→ Task data:
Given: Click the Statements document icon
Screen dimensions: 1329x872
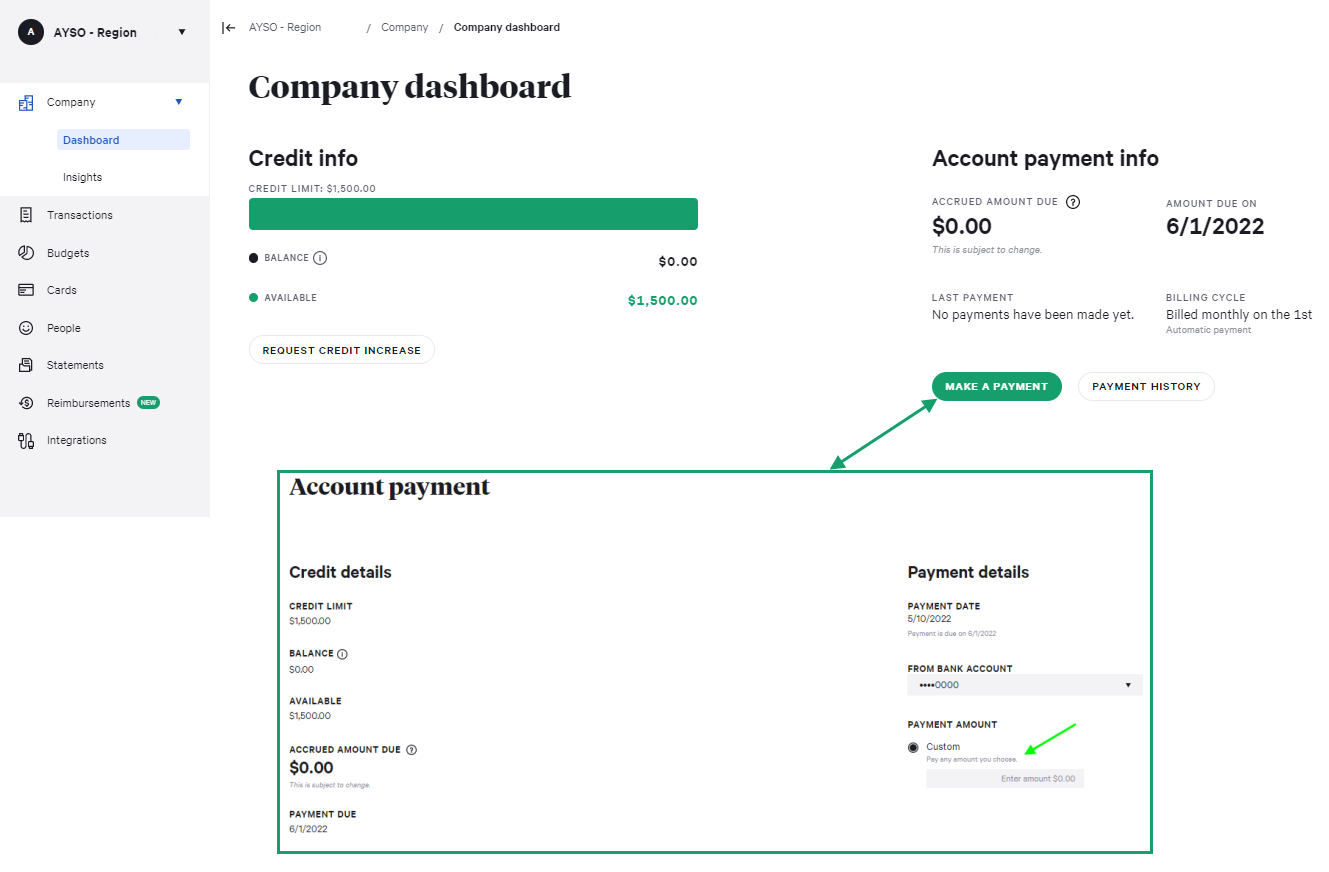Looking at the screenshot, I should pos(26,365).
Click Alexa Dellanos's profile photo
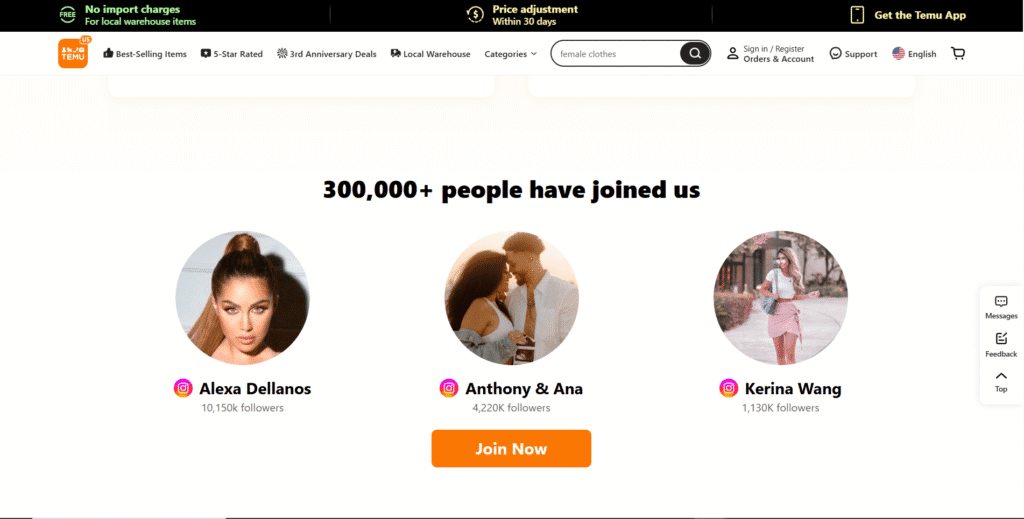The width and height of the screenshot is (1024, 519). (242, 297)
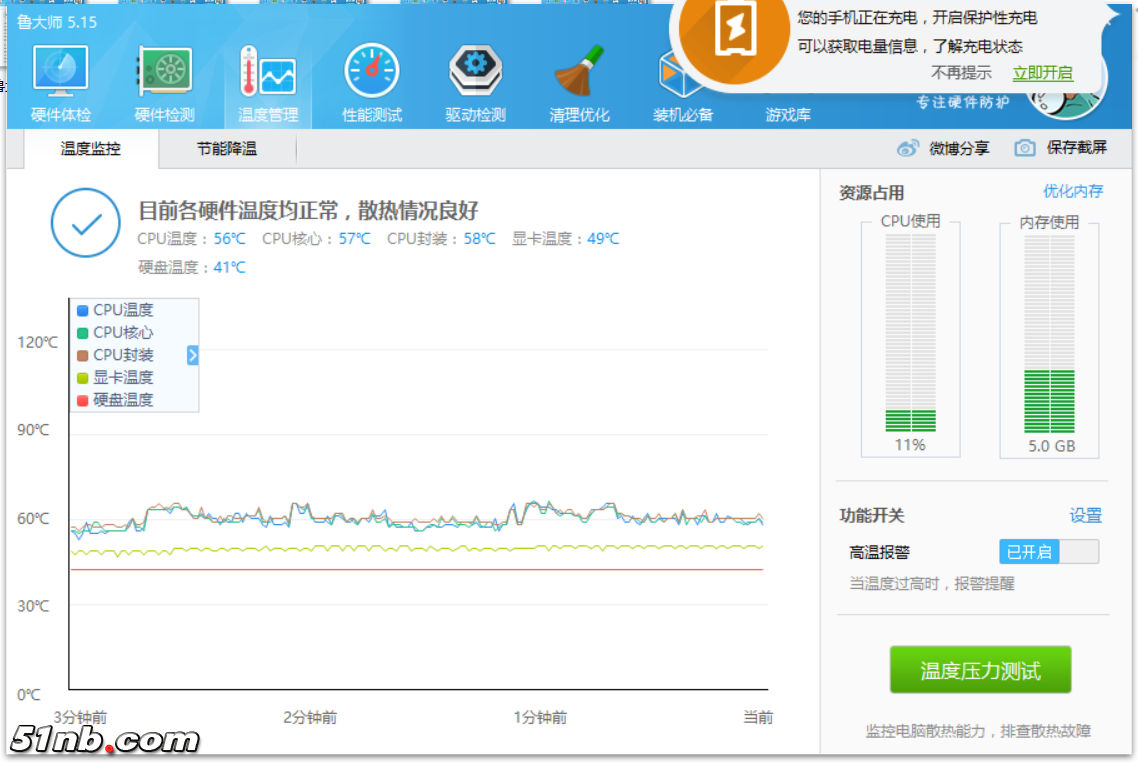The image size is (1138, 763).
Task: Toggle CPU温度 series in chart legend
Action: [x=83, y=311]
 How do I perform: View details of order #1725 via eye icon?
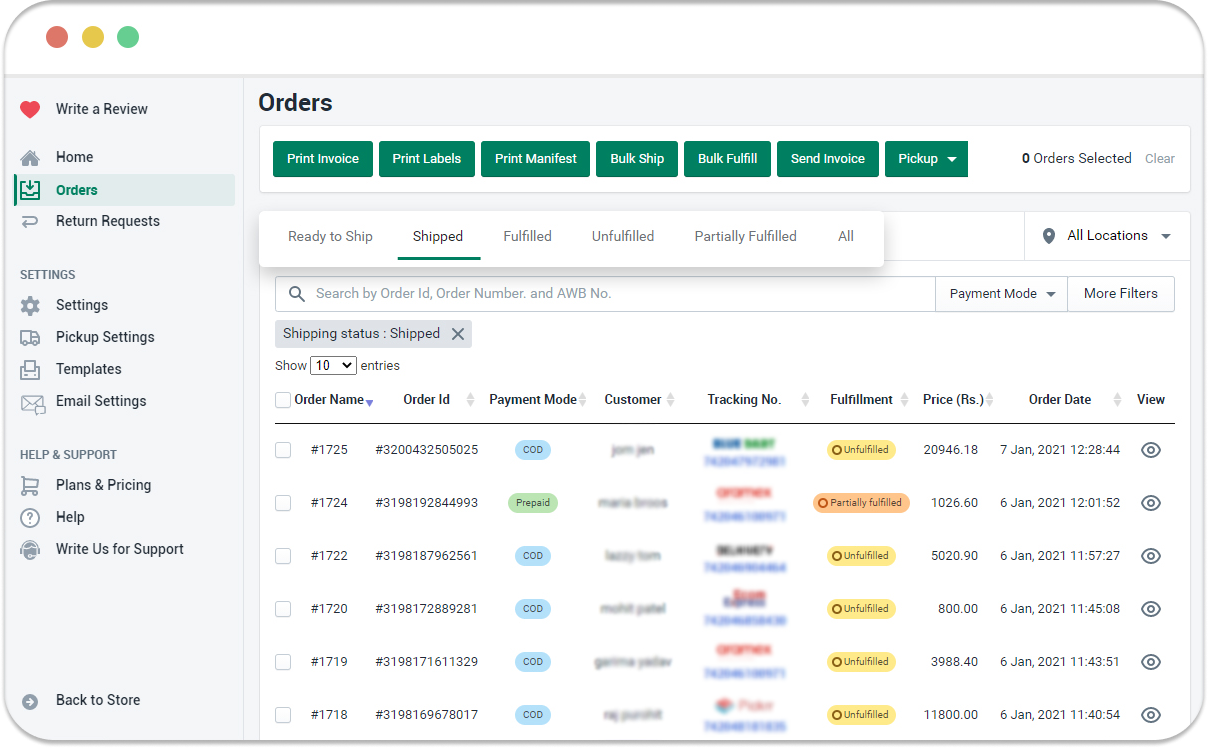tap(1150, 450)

...

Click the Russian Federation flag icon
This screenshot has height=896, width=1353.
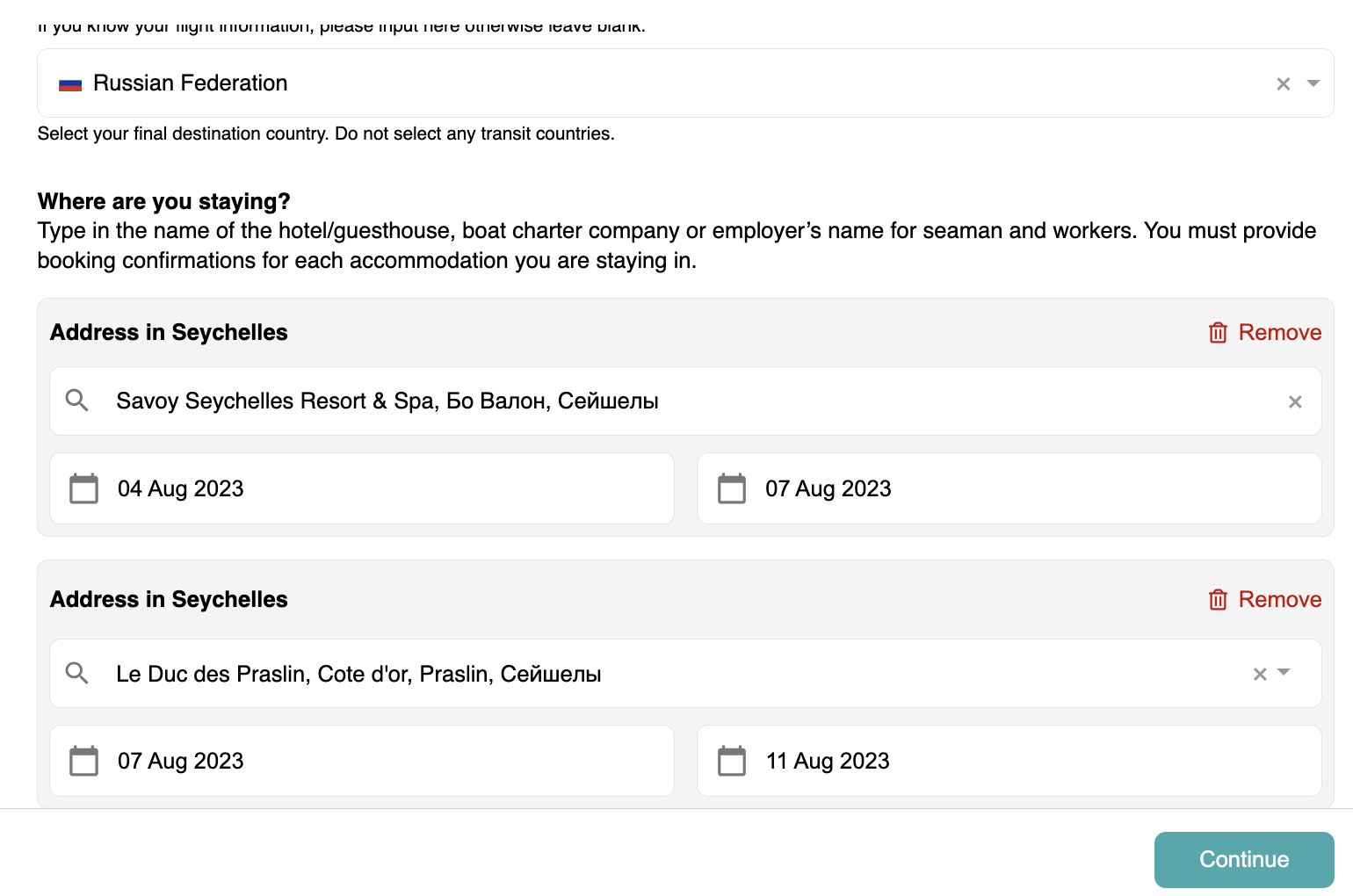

→ Problem to solve: Write out exactly the lines above from the line with "Click the Russian Federation flag icon" through the line with "This screenshot has height=896, width=1353.", both of them included, and leave out all other lines.

→ Task solution:
Click the Russian Federation flag icon
This screenshot has height=896, width=1353.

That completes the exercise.